In summary, the arguments for and against banks diversifying into insurance business have been carefully considered from the viewpoint of the bank itself, its customers and regulatory authorities. There has been relevant empirical evidence supporting both the case for banks to diversify into insurance and the case against. Nevertheless, reaching a precise conclusion as to whether banks should be allowed to diversify into insurance business is not very straightforward.
From the arguments for and against put forward earlier, it is clear that the decision by banks to diversify and/or by regulatory authorities to allow diversification depends on factors such as the particular aspect of the insurance business banks intend on diversifying into, the size of the banking and insurance institutions, the form of diversification etc which need to be carefully considered before reaching a conclusion.

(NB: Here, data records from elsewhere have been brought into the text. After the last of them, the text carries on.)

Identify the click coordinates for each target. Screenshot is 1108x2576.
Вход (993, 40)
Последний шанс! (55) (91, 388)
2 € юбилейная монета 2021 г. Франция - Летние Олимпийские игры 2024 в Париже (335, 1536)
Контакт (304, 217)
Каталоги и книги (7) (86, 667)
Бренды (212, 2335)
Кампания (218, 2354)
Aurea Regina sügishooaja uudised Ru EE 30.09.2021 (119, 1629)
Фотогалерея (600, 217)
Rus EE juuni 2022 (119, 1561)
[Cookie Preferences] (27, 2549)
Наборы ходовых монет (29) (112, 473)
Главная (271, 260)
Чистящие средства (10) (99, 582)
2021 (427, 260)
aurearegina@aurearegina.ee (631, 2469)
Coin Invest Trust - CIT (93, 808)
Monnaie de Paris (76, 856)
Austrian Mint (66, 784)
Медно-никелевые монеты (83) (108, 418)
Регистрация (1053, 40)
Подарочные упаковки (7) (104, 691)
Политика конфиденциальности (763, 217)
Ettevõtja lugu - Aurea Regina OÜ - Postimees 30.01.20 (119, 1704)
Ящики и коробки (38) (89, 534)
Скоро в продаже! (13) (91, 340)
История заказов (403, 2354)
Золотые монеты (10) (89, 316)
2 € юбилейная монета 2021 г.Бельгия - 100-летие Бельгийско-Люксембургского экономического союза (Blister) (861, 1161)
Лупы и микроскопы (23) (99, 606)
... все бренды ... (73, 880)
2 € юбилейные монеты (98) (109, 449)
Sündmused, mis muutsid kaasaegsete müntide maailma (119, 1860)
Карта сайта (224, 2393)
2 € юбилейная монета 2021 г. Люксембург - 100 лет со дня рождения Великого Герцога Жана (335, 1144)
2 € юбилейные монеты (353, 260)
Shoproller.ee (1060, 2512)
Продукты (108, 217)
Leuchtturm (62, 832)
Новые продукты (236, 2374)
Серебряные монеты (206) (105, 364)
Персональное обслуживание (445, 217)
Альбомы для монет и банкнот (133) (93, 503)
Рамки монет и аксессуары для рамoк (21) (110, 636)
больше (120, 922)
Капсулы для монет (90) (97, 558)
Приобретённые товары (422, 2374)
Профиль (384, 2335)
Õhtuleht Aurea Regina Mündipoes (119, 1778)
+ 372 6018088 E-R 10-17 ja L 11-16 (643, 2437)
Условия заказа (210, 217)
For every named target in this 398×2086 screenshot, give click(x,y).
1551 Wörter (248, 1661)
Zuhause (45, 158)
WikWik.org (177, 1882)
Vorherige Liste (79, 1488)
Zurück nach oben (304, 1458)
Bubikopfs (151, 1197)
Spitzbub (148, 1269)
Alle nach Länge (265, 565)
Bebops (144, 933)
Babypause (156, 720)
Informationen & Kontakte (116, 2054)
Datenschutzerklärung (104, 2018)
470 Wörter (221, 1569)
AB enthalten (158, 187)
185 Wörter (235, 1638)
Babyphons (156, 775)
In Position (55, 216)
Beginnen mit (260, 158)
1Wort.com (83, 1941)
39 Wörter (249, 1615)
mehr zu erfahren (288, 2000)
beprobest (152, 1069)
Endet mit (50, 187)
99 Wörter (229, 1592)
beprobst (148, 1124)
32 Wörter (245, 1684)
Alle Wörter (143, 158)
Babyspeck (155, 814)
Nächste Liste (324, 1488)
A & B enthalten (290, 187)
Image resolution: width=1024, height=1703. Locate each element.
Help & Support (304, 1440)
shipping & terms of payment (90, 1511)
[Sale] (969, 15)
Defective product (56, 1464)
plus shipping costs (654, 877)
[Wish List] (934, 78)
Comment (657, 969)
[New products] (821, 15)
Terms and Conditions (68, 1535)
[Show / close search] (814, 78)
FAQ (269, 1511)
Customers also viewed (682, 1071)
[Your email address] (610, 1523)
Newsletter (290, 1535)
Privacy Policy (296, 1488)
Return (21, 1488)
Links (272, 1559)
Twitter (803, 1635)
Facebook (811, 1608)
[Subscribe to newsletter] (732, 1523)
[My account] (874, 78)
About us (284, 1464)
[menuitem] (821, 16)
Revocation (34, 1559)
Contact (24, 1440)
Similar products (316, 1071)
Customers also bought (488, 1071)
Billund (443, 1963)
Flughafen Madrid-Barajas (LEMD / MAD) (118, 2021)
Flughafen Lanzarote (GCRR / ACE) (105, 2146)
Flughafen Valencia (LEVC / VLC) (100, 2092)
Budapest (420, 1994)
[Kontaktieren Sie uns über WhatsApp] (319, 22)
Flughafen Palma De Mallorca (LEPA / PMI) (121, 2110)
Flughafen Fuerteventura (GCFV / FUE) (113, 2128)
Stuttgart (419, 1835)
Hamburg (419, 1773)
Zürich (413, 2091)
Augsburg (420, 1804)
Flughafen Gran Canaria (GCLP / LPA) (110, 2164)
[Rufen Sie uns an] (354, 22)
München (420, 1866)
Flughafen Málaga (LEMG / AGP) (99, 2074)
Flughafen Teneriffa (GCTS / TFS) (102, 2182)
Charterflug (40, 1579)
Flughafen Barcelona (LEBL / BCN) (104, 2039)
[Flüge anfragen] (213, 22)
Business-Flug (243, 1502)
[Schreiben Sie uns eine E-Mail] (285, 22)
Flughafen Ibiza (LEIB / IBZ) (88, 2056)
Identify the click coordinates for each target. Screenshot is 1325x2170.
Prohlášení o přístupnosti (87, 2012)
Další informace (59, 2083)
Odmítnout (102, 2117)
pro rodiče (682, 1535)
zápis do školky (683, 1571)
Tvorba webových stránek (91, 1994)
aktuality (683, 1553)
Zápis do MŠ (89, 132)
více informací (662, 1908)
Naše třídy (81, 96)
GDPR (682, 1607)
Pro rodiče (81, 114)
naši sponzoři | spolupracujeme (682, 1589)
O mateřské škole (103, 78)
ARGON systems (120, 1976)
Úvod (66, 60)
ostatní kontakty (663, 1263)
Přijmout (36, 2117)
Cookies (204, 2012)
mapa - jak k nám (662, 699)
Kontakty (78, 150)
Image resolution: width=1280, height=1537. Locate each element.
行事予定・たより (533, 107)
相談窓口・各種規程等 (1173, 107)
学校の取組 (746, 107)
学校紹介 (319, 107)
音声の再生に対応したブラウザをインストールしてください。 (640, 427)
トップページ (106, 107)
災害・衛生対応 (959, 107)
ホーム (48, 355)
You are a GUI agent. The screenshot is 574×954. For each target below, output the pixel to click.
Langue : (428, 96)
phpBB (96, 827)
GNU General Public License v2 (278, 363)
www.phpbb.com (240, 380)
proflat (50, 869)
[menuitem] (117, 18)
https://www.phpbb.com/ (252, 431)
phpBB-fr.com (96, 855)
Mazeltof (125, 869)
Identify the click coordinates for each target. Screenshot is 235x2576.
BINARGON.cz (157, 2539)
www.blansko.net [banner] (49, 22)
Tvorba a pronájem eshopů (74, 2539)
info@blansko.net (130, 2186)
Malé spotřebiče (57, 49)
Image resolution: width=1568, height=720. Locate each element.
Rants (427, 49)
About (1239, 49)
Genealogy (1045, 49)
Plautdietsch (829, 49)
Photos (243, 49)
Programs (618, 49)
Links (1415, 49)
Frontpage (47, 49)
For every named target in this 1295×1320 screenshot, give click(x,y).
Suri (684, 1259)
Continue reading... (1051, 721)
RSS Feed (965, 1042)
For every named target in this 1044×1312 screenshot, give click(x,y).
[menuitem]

For instance the argument that banks diversifying into insurance business reduces overall risk might only be feasible when the bank adopts agency form of diversification rather than own diversification, also, the argument against banks diversifying into insurance business based on the fact that this might lead to a concentration of power might only be applicable to a large bank diversifying into a large insurance company rather than a fairly large bank and a smaller insurance company and so on.
It is however safest to draw on a conclusion based on the current trend in most countries. Over the years, banks in most countries have increasingly diversified into all types of insurance business (most especially life insurance) leaving us with the most accurate assumption that the benefits from this venture might exceed the costs.